Brewer noted that igaming is estimated to eventually bring in seven times the revenue that sports betting generates. How then, she asked, do you “lure” igaming customers to sports betting platforms?

But Kim said the most important thing is being able to interact with customers on their phones, “knowing that your phone is a place that can hold your money and where you can place wagers, period.

“Whether you place those wagers on lives sports events or with a virtual blackjack dealer or a video poker team, it’s all the same,” Kim added. “It’s all mobile gaming.”

What intrigues Kim even more is how the demarcations between types of betting are becoming increasingly hard to distinguish. Noting that $660 billion flows through slot machines annually and lotteries generate yearly sales of $100 billion, he thinks that different types of gaming will start to blend.

“The lines are in the blur between what is a sports bet and what is a roulette machine,” Kim said.” It’s all going to be, can you watch this quarter with (a football team) and predict four things that are going to happen?

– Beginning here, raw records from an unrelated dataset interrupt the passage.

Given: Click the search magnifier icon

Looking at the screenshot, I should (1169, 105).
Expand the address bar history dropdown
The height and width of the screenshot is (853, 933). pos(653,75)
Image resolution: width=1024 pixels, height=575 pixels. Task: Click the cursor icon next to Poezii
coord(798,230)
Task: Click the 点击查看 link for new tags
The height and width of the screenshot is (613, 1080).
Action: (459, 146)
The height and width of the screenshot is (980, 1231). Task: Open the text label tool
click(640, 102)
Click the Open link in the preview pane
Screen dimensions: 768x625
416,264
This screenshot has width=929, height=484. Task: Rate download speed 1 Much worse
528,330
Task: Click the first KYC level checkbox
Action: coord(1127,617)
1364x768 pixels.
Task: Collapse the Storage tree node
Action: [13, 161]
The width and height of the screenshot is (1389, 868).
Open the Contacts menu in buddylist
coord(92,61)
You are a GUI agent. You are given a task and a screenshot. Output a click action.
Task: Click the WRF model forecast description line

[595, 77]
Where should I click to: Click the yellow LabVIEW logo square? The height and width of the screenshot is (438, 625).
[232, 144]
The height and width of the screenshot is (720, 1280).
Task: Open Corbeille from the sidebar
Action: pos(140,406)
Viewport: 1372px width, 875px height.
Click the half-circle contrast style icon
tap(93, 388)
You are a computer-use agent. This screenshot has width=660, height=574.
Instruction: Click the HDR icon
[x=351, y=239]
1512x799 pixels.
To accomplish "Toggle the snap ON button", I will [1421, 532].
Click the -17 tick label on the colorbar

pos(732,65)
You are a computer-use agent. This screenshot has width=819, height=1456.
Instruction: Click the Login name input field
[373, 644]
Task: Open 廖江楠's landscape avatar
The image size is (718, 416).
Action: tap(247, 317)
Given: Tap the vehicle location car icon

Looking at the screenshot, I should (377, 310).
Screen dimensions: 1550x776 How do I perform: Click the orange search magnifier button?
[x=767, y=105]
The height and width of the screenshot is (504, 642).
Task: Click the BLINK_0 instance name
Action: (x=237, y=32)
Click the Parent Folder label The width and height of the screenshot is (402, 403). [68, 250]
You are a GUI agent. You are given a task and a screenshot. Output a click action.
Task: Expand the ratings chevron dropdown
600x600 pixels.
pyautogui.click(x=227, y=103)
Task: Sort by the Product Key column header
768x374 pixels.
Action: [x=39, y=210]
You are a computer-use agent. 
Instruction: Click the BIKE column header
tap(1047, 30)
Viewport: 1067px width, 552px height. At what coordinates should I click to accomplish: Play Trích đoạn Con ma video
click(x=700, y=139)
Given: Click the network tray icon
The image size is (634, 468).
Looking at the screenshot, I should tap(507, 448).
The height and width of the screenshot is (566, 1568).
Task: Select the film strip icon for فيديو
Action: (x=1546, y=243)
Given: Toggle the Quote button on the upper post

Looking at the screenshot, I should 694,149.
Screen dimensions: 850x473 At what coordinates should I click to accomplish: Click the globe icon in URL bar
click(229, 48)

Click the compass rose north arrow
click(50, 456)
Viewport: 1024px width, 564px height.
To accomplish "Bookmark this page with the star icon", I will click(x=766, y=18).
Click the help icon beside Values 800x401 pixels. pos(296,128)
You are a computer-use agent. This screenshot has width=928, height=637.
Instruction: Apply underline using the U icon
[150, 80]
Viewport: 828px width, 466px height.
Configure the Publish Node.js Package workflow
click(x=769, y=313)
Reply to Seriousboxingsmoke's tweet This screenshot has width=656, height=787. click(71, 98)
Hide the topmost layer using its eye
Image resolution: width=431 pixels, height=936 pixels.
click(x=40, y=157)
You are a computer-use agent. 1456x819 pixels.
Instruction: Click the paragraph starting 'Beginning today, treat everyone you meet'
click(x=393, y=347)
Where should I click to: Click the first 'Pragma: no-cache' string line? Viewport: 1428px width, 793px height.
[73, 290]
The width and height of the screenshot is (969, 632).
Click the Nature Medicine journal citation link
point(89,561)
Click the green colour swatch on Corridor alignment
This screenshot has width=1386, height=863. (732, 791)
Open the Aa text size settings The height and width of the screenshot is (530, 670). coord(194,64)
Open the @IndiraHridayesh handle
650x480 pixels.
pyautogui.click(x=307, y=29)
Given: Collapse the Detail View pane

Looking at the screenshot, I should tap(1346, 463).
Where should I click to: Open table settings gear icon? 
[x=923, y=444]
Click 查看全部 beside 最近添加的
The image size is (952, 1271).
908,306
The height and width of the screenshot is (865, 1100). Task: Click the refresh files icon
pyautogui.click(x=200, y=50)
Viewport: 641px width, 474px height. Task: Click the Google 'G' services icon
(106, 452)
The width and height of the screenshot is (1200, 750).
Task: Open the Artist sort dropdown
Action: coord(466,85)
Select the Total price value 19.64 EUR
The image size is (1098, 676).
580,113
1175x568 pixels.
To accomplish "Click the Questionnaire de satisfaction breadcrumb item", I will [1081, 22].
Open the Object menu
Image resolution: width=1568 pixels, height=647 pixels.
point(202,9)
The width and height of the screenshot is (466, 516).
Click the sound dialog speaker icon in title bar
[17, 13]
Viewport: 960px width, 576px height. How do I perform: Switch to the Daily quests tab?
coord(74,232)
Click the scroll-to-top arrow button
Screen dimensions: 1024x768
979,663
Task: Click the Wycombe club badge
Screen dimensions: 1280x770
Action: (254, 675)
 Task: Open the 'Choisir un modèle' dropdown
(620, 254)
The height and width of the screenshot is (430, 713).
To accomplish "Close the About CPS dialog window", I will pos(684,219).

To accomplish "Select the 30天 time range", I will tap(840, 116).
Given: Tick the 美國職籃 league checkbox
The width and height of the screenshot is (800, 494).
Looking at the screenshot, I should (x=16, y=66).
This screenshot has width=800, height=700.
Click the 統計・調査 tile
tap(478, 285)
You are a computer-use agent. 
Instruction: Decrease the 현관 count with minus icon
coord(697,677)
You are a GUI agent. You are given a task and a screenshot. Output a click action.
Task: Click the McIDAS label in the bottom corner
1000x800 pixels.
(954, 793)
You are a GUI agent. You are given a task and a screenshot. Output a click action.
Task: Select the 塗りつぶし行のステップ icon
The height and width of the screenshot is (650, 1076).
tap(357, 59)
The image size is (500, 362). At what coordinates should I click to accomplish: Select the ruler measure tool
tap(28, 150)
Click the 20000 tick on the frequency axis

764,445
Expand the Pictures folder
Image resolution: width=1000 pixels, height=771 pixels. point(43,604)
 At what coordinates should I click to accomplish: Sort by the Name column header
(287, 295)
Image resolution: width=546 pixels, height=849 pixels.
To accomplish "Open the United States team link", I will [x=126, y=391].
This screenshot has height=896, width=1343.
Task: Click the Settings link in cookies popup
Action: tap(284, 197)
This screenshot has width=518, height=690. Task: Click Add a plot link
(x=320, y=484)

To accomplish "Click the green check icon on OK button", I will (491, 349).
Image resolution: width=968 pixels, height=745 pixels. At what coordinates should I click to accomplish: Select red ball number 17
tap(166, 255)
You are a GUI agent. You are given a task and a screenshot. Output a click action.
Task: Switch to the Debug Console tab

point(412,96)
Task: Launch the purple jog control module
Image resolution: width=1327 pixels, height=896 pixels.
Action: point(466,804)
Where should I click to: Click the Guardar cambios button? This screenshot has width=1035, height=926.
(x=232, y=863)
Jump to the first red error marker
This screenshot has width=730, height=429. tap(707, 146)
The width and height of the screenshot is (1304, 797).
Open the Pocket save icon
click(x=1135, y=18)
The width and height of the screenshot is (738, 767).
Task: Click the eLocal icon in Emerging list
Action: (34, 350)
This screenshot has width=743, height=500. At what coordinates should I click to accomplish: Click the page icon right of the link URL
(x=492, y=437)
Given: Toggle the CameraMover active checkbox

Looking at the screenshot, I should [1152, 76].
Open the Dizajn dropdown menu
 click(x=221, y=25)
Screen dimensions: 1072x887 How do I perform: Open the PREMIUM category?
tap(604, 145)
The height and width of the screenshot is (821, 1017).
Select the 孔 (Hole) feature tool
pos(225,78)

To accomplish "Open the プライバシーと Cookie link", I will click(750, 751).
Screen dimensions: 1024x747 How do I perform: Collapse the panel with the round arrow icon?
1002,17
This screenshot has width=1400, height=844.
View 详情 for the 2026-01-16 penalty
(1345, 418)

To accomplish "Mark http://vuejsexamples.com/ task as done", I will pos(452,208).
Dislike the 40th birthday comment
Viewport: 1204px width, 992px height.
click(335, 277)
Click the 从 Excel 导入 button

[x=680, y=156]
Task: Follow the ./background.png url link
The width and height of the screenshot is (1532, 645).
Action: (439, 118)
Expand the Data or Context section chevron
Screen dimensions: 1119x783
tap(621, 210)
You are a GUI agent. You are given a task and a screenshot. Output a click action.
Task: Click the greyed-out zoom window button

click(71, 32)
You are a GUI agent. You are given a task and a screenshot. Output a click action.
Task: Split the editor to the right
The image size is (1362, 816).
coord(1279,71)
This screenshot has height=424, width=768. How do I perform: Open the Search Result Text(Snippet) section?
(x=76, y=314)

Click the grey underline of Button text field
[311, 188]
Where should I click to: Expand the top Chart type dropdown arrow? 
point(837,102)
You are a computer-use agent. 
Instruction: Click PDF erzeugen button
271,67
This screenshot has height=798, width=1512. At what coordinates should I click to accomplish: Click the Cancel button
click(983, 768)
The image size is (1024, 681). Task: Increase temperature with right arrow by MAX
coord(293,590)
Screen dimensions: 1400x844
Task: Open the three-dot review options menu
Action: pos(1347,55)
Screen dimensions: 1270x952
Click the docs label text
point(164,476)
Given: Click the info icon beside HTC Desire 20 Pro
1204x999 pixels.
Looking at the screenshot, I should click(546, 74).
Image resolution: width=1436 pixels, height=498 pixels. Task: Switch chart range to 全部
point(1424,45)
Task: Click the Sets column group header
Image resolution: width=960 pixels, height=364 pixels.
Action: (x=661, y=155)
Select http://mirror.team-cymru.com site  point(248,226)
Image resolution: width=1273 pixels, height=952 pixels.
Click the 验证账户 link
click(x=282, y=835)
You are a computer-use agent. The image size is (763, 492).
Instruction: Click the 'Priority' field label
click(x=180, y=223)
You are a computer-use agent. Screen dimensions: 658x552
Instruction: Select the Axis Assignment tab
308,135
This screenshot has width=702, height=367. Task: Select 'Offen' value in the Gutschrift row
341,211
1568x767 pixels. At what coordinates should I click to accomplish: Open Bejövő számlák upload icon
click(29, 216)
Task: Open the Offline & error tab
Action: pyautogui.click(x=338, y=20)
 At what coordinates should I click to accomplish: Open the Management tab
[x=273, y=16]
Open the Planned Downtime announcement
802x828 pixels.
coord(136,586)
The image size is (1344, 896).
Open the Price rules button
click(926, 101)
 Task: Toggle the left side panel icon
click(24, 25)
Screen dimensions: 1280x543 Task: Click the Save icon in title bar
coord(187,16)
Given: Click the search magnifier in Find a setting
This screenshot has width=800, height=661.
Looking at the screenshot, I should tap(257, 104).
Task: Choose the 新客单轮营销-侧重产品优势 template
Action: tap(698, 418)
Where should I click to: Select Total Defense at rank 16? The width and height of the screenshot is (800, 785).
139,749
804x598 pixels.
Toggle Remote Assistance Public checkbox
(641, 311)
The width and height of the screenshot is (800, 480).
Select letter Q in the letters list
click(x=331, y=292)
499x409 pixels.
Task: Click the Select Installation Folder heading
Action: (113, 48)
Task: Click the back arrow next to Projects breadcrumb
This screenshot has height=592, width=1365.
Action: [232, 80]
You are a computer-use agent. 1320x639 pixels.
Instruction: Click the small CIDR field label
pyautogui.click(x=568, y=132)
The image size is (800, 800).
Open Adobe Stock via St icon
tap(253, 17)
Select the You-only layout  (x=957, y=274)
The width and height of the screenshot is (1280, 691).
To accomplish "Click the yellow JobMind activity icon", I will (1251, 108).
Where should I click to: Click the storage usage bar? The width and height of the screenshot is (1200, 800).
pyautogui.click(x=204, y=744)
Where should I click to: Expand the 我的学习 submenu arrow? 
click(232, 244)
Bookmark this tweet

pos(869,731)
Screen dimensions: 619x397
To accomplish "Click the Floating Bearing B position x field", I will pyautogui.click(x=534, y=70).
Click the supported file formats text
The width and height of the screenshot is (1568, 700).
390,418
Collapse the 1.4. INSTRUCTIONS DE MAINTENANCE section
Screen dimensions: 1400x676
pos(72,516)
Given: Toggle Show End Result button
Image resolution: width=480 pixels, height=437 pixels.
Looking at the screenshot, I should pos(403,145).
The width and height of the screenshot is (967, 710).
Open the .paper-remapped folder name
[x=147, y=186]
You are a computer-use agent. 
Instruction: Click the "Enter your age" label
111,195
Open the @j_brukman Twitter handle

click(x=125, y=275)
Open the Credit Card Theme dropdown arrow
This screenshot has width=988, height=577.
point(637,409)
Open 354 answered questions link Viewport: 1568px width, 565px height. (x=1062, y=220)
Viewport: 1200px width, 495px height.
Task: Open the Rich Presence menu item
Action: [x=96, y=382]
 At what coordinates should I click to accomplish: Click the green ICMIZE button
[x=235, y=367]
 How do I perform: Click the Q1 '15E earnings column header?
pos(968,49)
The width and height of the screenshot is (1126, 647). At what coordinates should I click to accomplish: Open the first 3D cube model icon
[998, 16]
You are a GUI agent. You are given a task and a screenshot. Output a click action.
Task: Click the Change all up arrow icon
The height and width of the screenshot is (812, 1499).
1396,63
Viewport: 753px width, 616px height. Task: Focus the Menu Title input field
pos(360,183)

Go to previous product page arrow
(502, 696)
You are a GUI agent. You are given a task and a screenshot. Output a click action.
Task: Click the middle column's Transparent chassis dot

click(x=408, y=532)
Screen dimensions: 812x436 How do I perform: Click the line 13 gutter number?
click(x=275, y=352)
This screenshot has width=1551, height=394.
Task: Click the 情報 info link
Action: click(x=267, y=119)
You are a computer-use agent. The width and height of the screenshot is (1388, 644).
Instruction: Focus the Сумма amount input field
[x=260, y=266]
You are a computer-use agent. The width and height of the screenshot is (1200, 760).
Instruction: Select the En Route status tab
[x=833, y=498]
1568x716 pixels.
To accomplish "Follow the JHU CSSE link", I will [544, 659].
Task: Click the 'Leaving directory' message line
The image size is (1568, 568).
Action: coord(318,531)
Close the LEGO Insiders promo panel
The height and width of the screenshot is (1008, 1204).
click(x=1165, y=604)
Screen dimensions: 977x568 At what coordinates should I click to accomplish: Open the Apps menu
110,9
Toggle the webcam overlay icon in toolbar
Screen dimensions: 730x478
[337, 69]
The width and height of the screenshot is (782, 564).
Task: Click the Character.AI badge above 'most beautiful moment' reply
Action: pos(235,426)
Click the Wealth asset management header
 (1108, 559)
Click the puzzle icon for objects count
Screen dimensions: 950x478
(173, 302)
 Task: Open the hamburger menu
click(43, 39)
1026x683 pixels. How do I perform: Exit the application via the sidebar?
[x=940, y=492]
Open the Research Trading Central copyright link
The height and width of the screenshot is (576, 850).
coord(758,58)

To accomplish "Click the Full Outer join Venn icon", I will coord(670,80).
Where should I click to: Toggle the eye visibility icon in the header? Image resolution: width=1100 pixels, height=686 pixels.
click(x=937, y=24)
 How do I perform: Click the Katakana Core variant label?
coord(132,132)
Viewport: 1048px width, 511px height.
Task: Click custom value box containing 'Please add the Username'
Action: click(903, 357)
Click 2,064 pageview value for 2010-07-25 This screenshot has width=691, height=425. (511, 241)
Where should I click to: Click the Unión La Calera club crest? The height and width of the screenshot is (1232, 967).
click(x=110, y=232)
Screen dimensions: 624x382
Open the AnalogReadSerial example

“If you think about what sports is, it’s just a random number generator and content,” he said. “You can create anything you want to and deliver whatever your customers want. I don’t think people are thinking about this the correct way.”

Rege Behe

Rege Behe brings more than 30 years of experience as a journalist to his role as a lead contributor to CDC Gaming. His work ranges from day-to-day industry coverage to deeper features such as the CDC Gaming Roundtables and the “10 Women Rising in Gaming” series.